Для римлян гераклитовское «все течет» приобретало зловещий смысл, напоминая о бренности всего земного. Если «Я» – только краткая вспышка сознания в океане мрака, какой же толк в делах человеческих, во всех победах, империях, партиях? Любые усилия людей бесплодны: и индивидуума, и общество в равной мере ожидает уничтожение.
Неудивительно, что людей, у которых почва заколебалась под ногами, стала преследовать мысль о конце. Античный человек и прежде был склонен к трагическому взгляду на будущее; к тому же древний мир действительно близился к закату.

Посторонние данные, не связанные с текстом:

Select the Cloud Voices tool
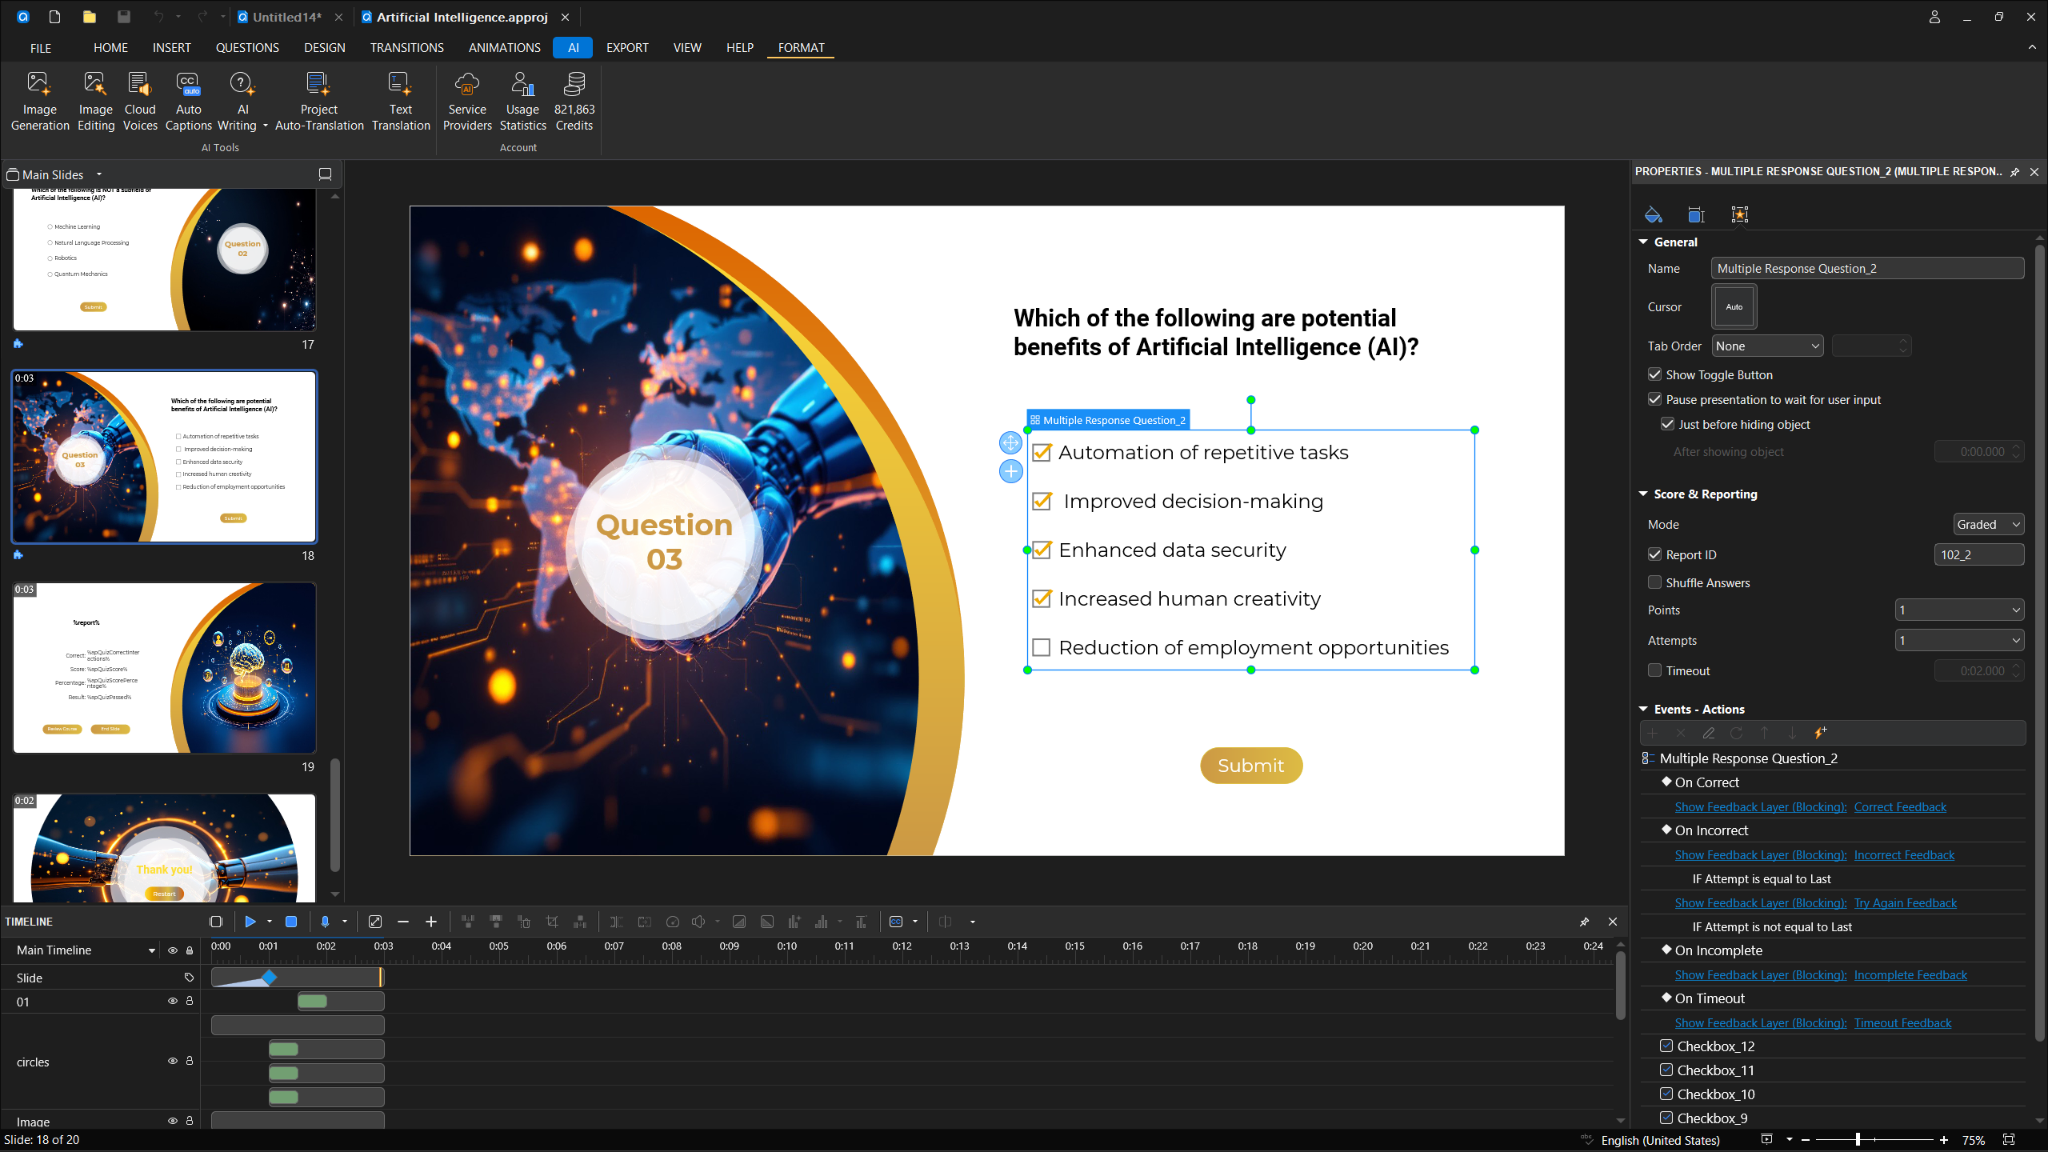 (x=140, y=99)
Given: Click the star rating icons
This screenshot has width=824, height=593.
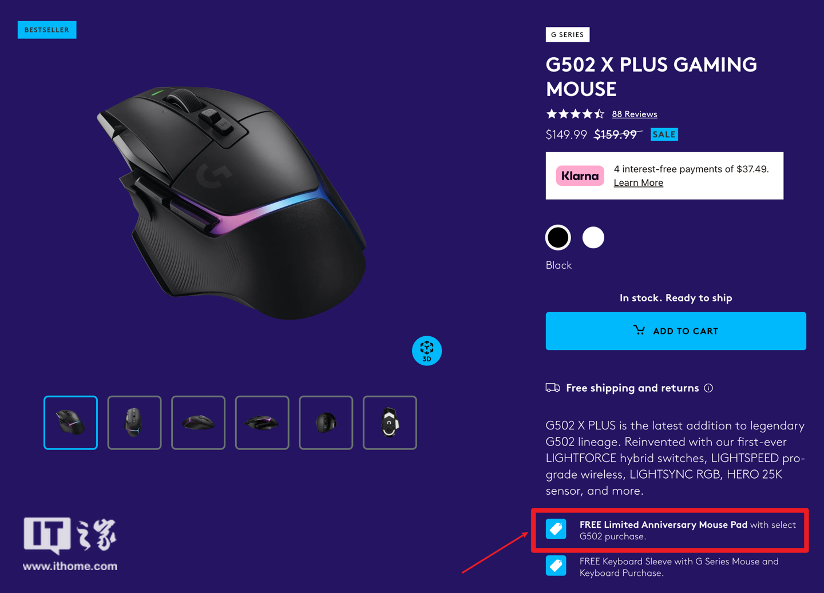Looking at the screenshot, I should [575, 114].
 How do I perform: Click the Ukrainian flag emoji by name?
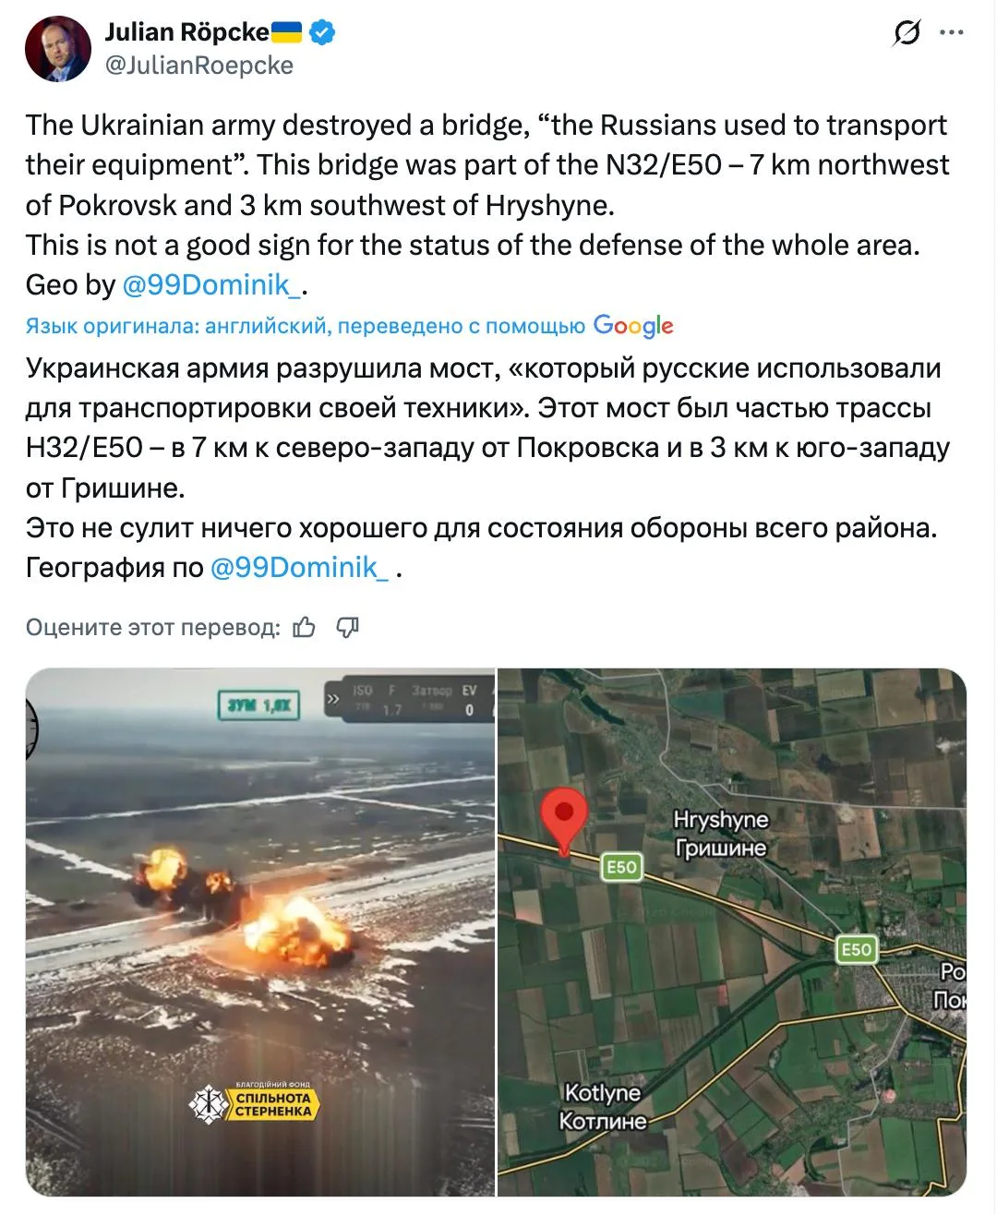click(286, 32)
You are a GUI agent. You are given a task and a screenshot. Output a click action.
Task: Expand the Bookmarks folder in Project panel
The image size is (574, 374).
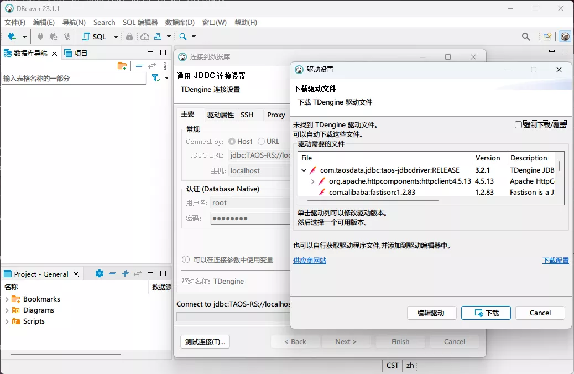click(x=7, y=299)
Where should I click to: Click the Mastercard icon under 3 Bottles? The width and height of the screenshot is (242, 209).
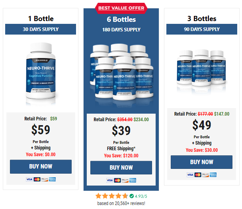(x=198, y=175)
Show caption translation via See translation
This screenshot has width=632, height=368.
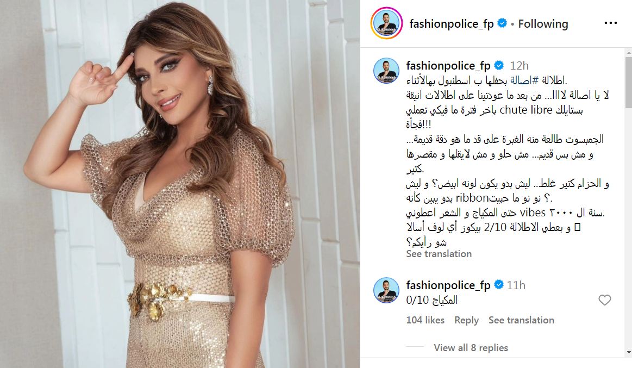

Постепенно из восточных провинций в Рим начинают просачиваться религиозные веяния, созвучные этой настроенности. Римляне открывают для себя мир эллинистических мистерий и пытаются найти в них опору, которой не давала им вера предков.
Египетские, фригийские, сирийские боги вошли в римский пантеон.
«Римляне, – писал позднее Минуций Феликс, – ищут повсюду чужестранных богов и делают их своими, строят жертвенники даже неизвестным богам». Паломники ехали в Элевсин, к берегам Оронта и Нила, входили под своды странных чужих храмов, чтобы принять посвящение и получить залог бессмертия. Философия первых веков нашей эры в Риме переживала кризис. Большей частью философы приспосабливались к требованиям времени, пропагандировали теорию об «идеальном просвещенном монархе», призывали к терпению и повиновению властям. Такое настроение объяснялось ещё и тем, что в результате масштабных завоеваний Рим буквально наводнили толпы рабов. Их относили к разряду «говорящих орудий» в хозяйстве (А. Валлон. История рабства в античном мире. М., 1941, с. 281). Без рабов уже не могли обходиться нигде: ни в гостиной, ни в мастерских, ни на полях; при этом их ненавидели и боялись. «Сколько рабов – столько врагов», – говорили римляне. Когда рабы пытались бежать или бунтовали, к ним не знали пощады: их клеймили, бросали хищным зверям, пытали и распинали на крестах.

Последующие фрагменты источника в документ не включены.